Curious if you have anything additional to add specifically on “how to prepare your own data for use in a
reprex if you can’t, or don’t know how to reproduce a problem with a built-in dataset.”
I think @jessemaegan’s post is about 80% there. The piece it is missing, if your average stack overflow post is any indication, is an explanation about how to prepare your own data for use in a reprex if you can’t, or don’t know how to reproduce a problem with a built-in dataset.
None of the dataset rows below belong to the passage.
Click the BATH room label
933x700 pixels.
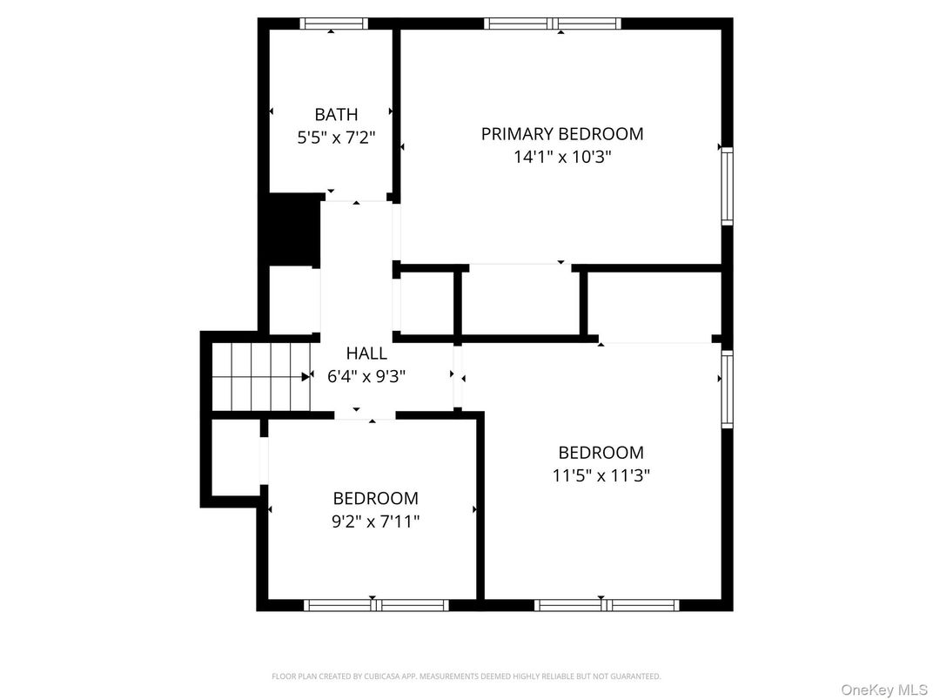[x=336, y=114]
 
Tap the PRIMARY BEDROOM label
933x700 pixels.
[x=562, y=134]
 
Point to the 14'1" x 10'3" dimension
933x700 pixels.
[x=562, y=157]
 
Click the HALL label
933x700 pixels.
[x=366, y=353]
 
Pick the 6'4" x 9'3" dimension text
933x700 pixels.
[x=366, y=376]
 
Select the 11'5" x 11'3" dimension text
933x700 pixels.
[x=601, y=475]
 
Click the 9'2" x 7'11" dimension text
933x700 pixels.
[x=375, y=521]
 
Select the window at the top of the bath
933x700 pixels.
[x=333, y=24]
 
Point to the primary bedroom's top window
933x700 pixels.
[x=553, y=24]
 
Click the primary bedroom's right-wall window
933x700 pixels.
[x=727, y=186]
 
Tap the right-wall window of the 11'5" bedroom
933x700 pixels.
[x=727, y=388]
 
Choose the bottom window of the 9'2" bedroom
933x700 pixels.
[x=376, y=605]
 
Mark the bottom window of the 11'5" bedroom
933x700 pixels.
[x=607, y=605]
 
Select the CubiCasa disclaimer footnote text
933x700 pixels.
[x=466, y=676]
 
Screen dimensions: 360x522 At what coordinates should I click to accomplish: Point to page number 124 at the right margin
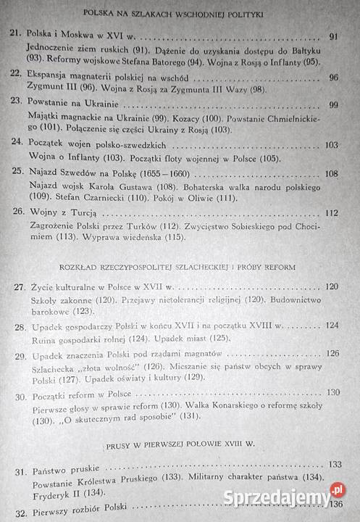tap(332, 326)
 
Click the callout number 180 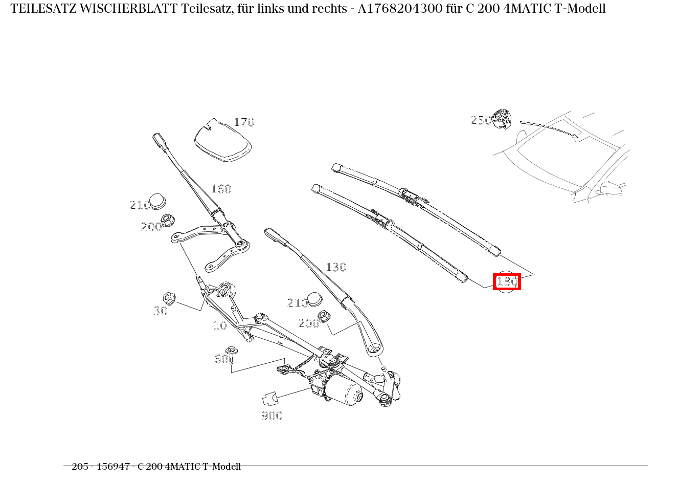(507, 281)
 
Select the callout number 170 (244, 122)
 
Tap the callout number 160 (221, 189)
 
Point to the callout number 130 (336, 267)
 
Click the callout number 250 (481, 120)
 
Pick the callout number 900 (272, 416)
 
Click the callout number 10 (220, 325)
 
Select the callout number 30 (161, 311)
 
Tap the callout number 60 (221, 359)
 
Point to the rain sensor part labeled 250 (502, 119)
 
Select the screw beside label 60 (232, 354)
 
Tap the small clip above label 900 (269, 399)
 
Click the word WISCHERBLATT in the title (128, 9)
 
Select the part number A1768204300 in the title (401, 9)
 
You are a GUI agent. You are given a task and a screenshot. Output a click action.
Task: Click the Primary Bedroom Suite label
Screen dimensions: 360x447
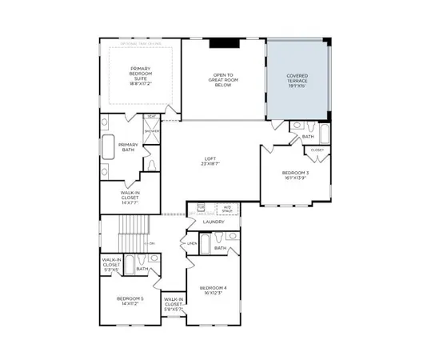(141, 75)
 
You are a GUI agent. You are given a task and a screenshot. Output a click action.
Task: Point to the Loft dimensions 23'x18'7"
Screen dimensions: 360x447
(210, 164)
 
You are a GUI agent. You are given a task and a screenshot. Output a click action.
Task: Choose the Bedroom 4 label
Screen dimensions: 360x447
(214, 290)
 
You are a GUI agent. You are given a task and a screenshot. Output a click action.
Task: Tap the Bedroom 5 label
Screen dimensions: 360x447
(130, 301)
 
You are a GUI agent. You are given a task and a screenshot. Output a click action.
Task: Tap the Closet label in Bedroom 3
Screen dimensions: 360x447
(317, 150)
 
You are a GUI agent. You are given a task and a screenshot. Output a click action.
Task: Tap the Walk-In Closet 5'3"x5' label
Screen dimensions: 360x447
(111, 264)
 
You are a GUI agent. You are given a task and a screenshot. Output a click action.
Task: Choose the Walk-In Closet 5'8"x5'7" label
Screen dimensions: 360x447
(174, 304)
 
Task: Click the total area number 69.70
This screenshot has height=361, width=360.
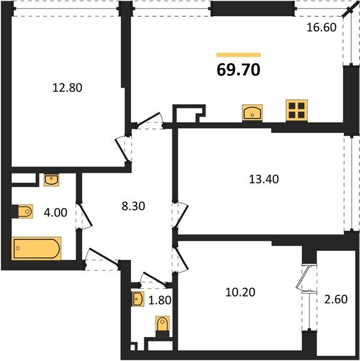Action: [x=238, y=70]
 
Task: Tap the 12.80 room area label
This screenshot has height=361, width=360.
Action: [x=67, y=87]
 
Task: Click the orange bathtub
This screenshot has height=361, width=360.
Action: [x=37, y=248]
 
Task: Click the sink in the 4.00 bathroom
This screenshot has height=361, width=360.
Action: [x=51, y=179]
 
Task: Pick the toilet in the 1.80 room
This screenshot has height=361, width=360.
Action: [x=162, y=325]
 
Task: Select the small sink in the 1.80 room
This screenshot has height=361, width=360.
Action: [x=138, y=298]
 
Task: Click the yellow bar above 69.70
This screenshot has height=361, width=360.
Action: [x=238, y=55]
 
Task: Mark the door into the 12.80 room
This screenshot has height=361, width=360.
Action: [x=122, y=146]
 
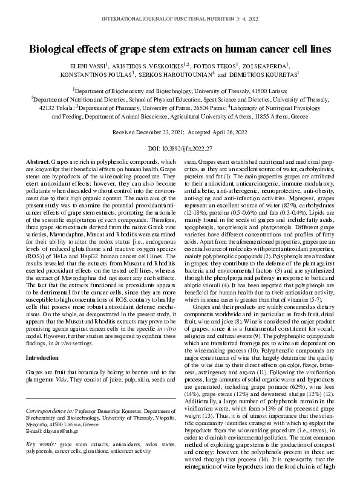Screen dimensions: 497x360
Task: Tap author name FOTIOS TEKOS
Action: click(213, 64)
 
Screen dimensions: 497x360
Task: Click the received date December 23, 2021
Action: click(158, 131)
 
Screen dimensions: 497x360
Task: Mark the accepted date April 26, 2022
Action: click(227, 131)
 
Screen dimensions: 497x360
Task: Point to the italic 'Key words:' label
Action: click(40, 444)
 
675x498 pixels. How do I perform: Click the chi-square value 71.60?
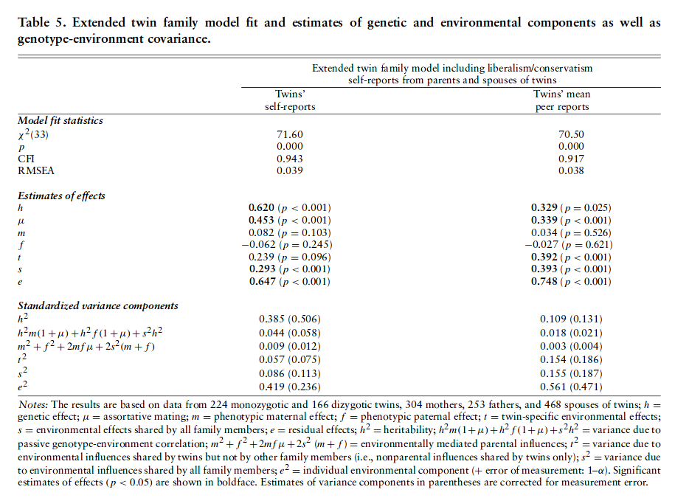point(290,135)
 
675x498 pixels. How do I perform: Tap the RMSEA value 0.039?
point(290,171)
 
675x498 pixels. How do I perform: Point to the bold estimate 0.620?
point(271,208)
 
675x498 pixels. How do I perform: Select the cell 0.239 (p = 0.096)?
point(294,257)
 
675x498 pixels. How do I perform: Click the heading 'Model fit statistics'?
point(60,120)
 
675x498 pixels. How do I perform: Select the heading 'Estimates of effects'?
point(61,196)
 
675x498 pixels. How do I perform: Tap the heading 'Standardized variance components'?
point(97,305)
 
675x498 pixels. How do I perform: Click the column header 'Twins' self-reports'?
point(290,101)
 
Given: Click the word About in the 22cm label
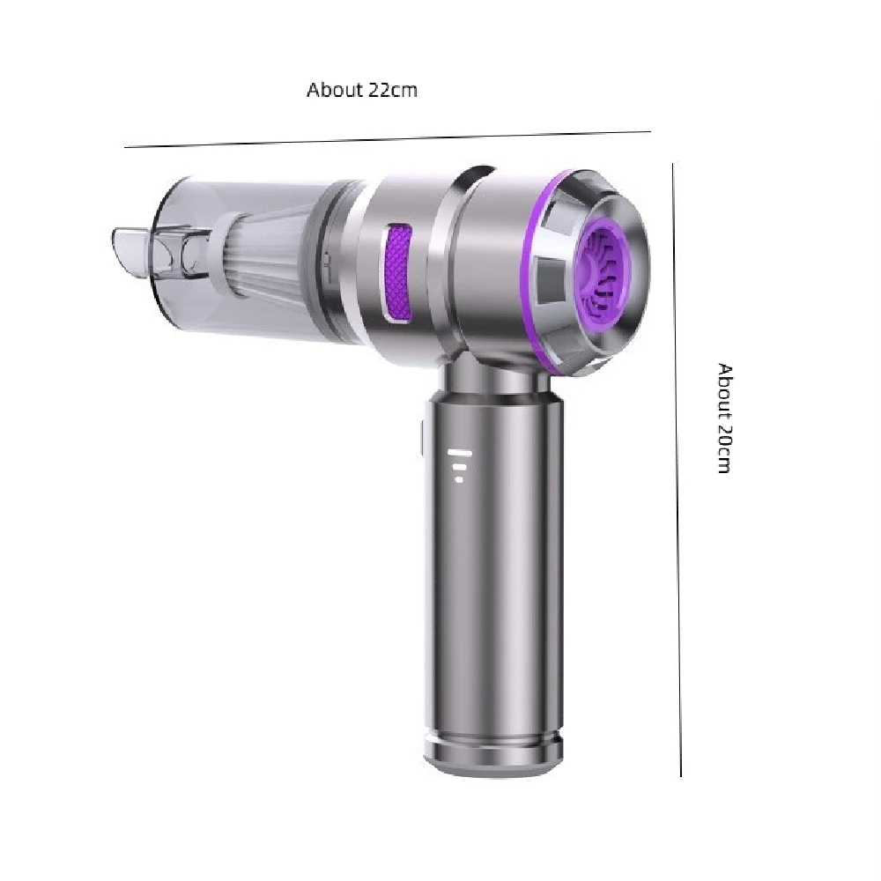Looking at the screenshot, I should (335, 90).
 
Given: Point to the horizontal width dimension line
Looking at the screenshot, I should (388, 139).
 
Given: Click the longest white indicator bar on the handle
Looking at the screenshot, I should (460, 453).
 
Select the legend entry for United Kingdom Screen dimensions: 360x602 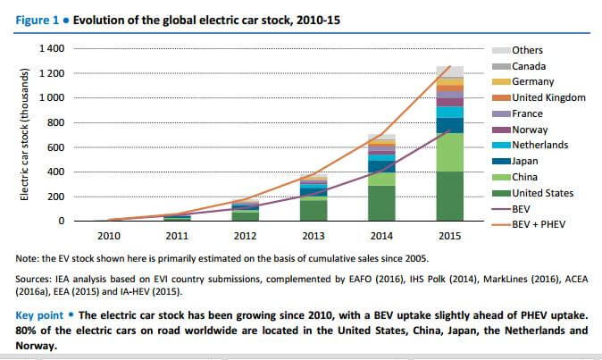(548, 97)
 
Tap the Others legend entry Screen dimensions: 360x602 (527, 50)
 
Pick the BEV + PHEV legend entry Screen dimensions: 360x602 (539, 224)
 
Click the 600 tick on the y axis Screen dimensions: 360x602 (57, 147)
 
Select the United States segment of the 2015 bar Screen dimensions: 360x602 (449, 196)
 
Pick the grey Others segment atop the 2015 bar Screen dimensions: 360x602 (449, 71)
Some handy things to know for this situation:
The ugly as sin, gold standard:
head(my_data, 2) %>% deparse()
returning something like:
structure(list(date = list(structure(-61289950328, class = c("POSIXct", "POSIXt"), tzone = ""), structure(-61258327928, class = c("POSIXct", "POSIXt"), tzone = "")), id = c("0001234", "0001235"), ammount = c("$18.50", "-$18.50")), class = "data.frame", .Names = c("date", "id", "ammount" ), row.names = c(NA, -2L))
Which is not beginner friendly… what’s a
structure? But it is really the only method that will not mess with the data types. It also works with both listy structures and data.frame-ish ones.
Handy if you have the patience to hand type out a some data for your audience in a pretty format. There is a servere limitation in that not all data types can be represented in a
tribble(). The previous would be something close to:
tibble::tribble( ~date, ~id, ~ammount, "27/10/2016 21:00", "0001234", "$18.50", "28/10/2016 21:05", "0001235", "-$18.50" ) %>% mutate(date = lubridate::parse_date_time(date, orders = c("d!/m!/Y! H!:M!")))
With the trailing mutate to fix the date that could not be represented. It would be remiss of me not to plug
datapasta::tribble_paste() which can save you some typing here.
It’s possible to represent your data, complete with type specification, as a
read_csv()call. The previous would be:
readr::read_csv('date, id, amount "27/10/2016 21:00", 0001234, $18.50 "28/10/2016 21:05", 0001235, -$18.50', col_types = cols( col_date(format="%d/%m/%Y %H:%M"), col_character(), col_character() ) )
Not yet on CRAN, A nicer version of 1, that can also get you directly to 2. in some cases. https://github.com/krlmlr/deparse
Edit: you can always use data.frame(), Tibble(), list() etc!